══ THE INPUT ══

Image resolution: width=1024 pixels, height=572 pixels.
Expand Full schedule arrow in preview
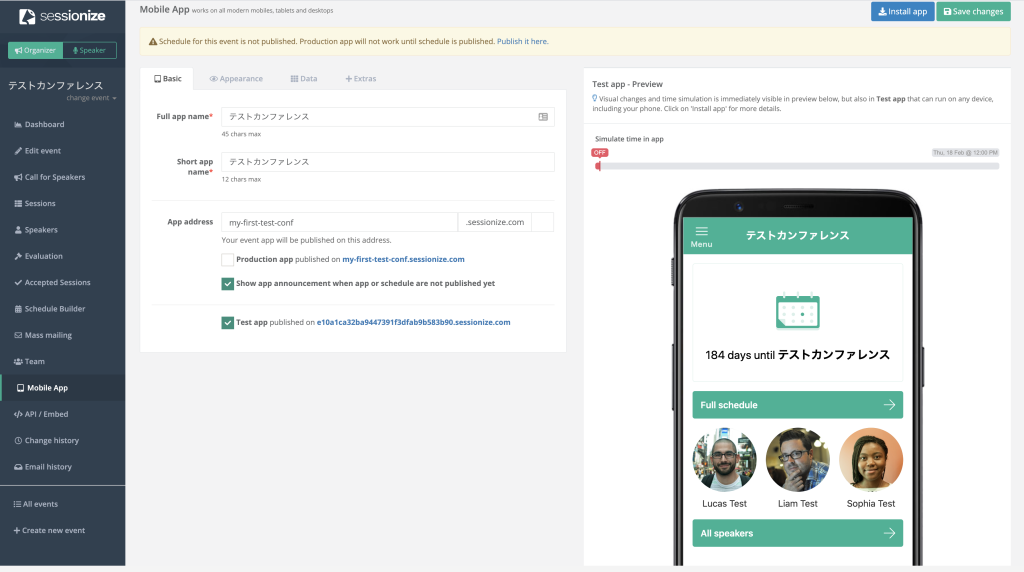889,405
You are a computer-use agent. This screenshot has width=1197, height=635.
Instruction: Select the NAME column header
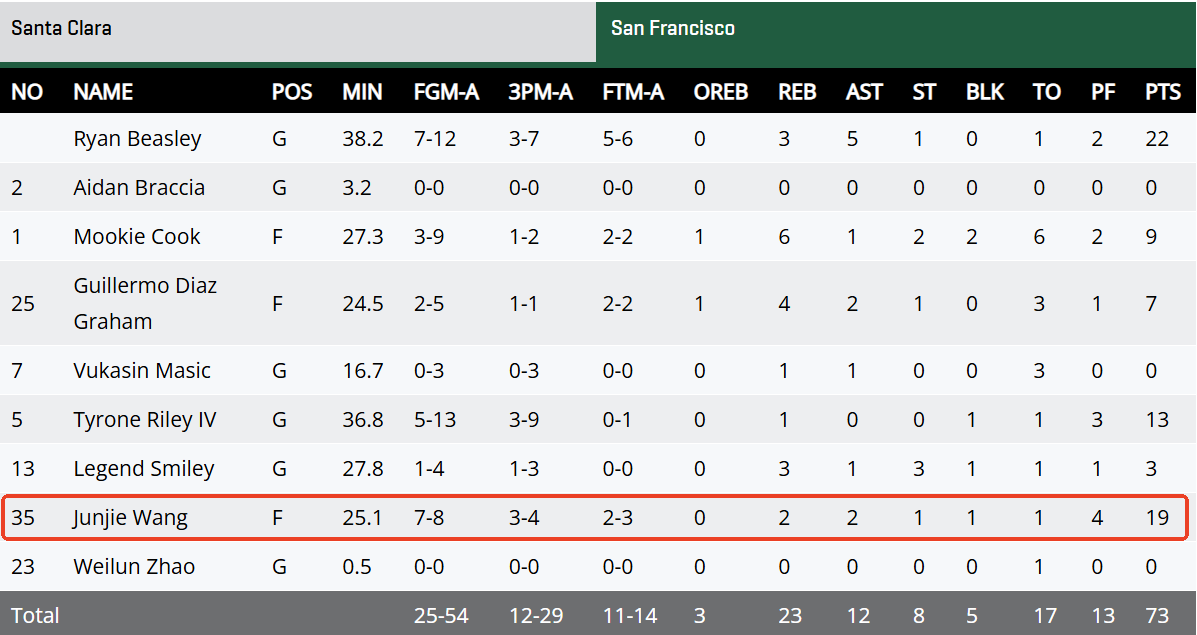(103, 92)
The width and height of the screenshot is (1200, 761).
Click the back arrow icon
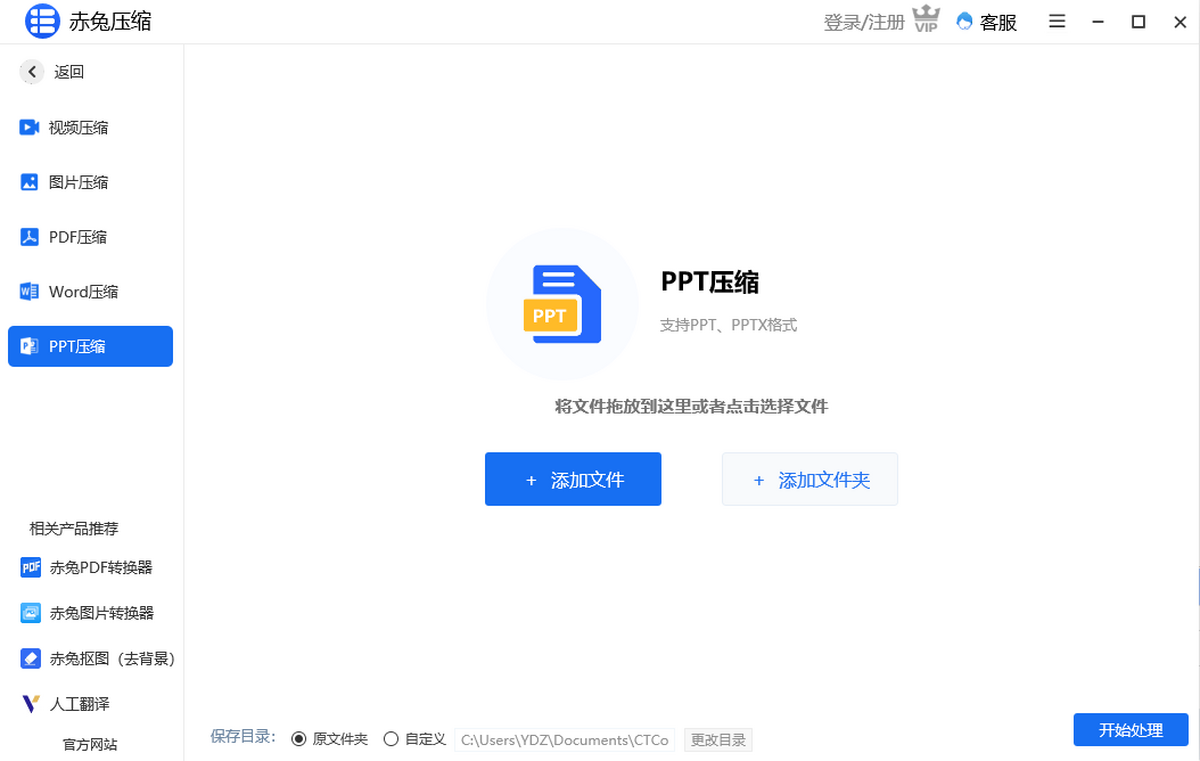[32, 72]
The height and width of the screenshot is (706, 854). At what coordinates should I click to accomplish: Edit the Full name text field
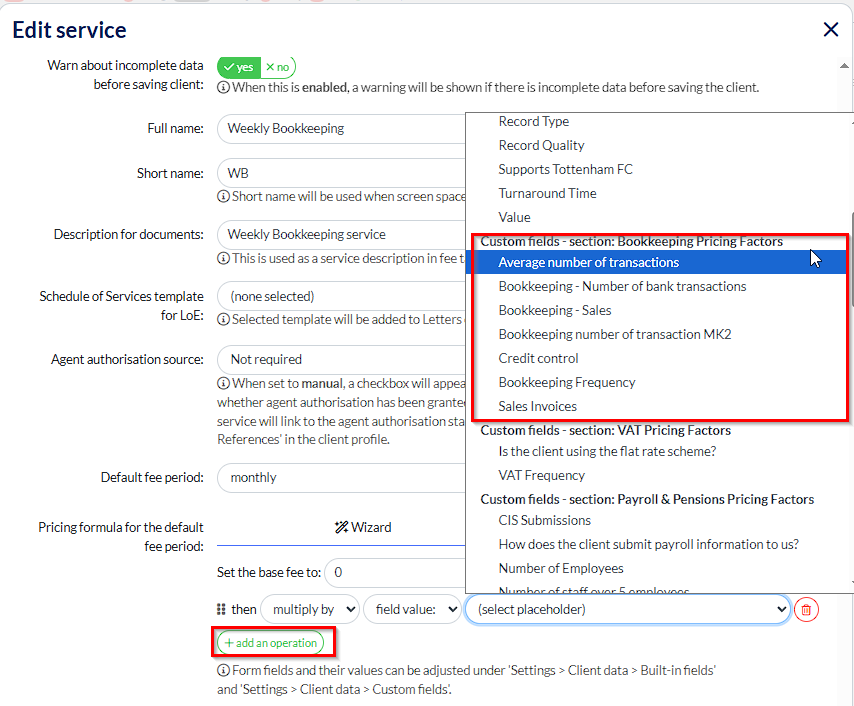coord(340,128)
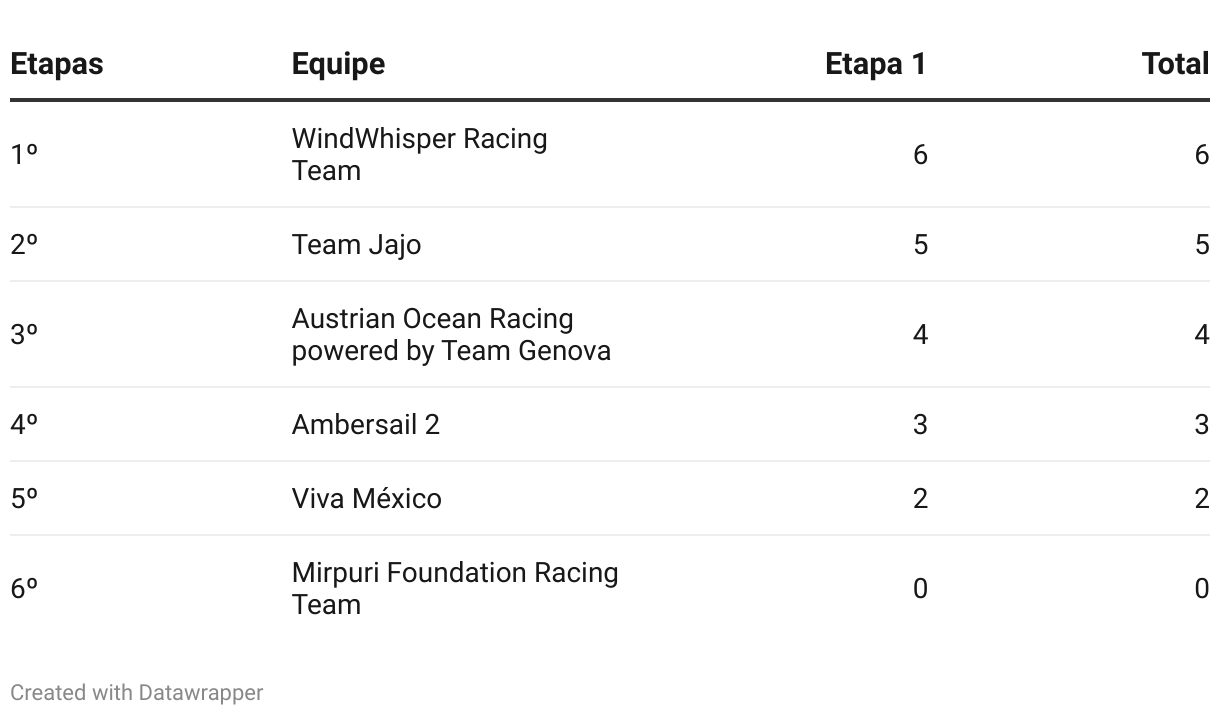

═══

Every line of the listing must be reproduced exactly, though the pictures are to be left out.

◆ **WRITTEN RESPONSE**
Image resolution: width=1024 pixels, height=572 pixels.
Expand Full schedule arrow in preview
889,405
You are a computer-use agent. This screenshot has width=1197, height=635.
Instruction: Select the NAME column header
(103, 92)
The width and height of the screenshot is (1200, 761).
Click the back arrow icon
[32, 72]
The height and width of the screenshot is (706, 854). At what coordinates should I click to accomplish: Edit the Full name text field
coord(340,128)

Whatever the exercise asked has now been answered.